Customer validation is thus a good way to rapidly improve your product. And if you do it regularly as Lean UX suggests, it helps you detect product flaws, market changes and unfulfilled user needs. I am doing iterative testing for 13 years now, I am not going to say otherwise.
Iterative testing is relevant. And Lean UX must be especially good for startups who have heavier constraints than other companies. When they launch a new product on a new market, startups rarely have an accurate idea of how people will welcome their product. Iterative testing can be a cheap good way to keep in touch with a market you are actually creating. Thus anticipating a lot of problems.
But all the good (Lean) UX practitioners underline the fact that testing is not an end in itself. Testing is just a tool. If you do not know what you test and why you test it, using Lean UX is senseless.
And i have no choice but to note that many companies and many agencies test interfaces without any valid hypothesis or model to base themselves on.
2 – Why is it important to base yourself on a model and to have proper hypothesis?
Well… because that is the principle of science. It is a simple trick that ensures you to find valid results and to build a valid strategy upon them.
Let us take an example: imagine you have a headache. You go to the bathroom, you open the closet, you reach for the aspirin but you suddenly realize that all the boxes look the same and that there are no labels on them. There are 20 boxes in front of you, all containing medication but you do not know which one to choose.

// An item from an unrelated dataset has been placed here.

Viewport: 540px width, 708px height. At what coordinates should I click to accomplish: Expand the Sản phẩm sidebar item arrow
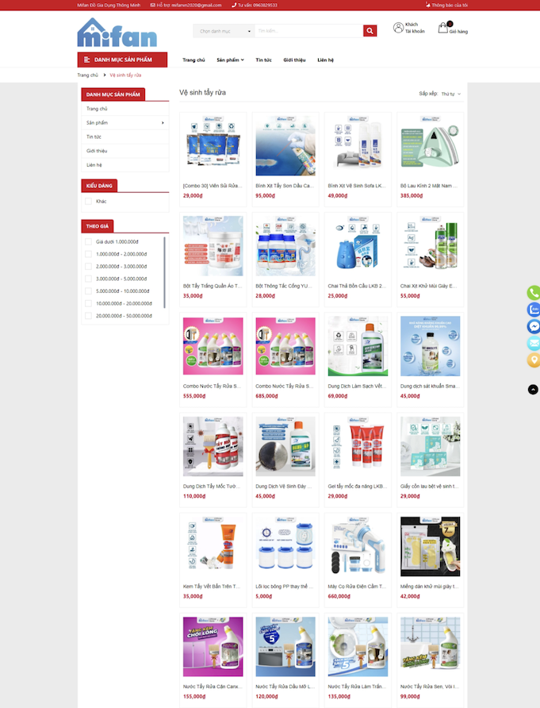tap(163, 123)
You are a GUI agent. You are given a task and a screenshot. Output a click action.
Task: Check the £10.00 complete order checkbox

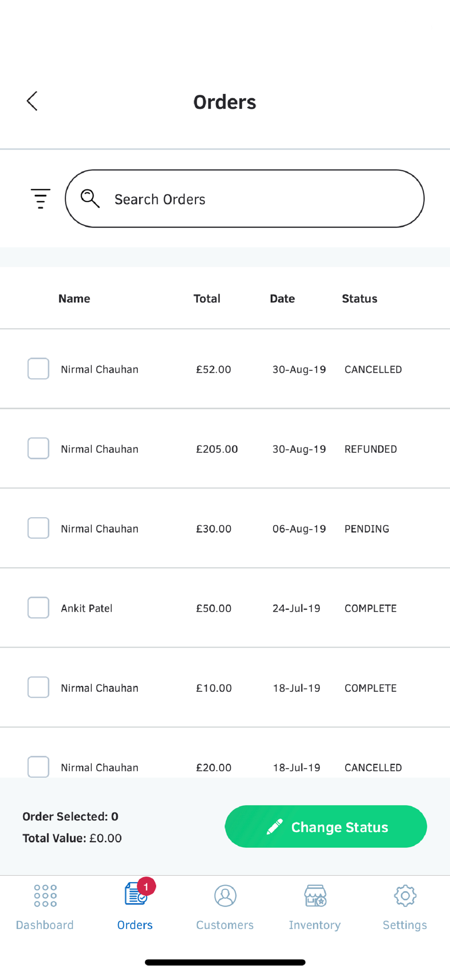click(38, 687)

If you have no model to base yourself on and no hypothesis, you are going to use brutal force to solve the problem. You gonna proceed by trial and error: you gonna try each medication until you have the feeling that the headache is gone. But you do not know if it is the medications you tried that solved the problem and some of the medication you took might actually cause more troubles than the headache itself. This is how most people use Lean UX today: they blindly test everything and nothing. They spend time and money to solve absurd questions and to find results that they cannot even explain. Not mentioning that people use testing as if it could solve all the problems. As if testing was the cure for all the diseases.

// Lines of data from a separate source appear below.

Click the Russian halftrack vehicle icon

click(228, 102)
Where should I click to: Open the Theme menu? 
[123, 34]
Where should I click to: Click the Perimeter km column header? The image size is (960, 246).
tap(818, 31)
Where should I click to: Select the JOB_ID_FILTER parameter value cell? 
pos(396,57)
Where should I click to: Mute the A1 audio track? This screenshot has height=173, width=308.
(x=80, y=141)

To accurately measure something, you need a model and an hypothesis. First, you will base yourself on medical science to state that since you have high blood pressure and bleeding problems, aspirin is not a good choice for you. Better look for paracetamol. Then knowing that you can detect paracetamol with the reactive of Mandelin for instance, you will use this reactive on all the pills in front of you to detect which one is actually paracetamol. This simple heuristic will save you time and spare you some troubles.
3 – What is the problem with people who sell this cheap-fake Lean UX:
There are 2 problems:
– First, these cheap UX resellers do not have Psychologists or Sociologists in their team. They do not know anything about human behavior. They do not know the models. They thus rarely formulate valid hypothesis on users needs and strategies. In other words, they do not know what they are looking for. They will make you loose your time and money. And when they say they have specialists, please, check the diploma.
– Second, they act as drug dealers. It is not important that they do not find anything as long as you pay again and again to have the feeling to improve your product.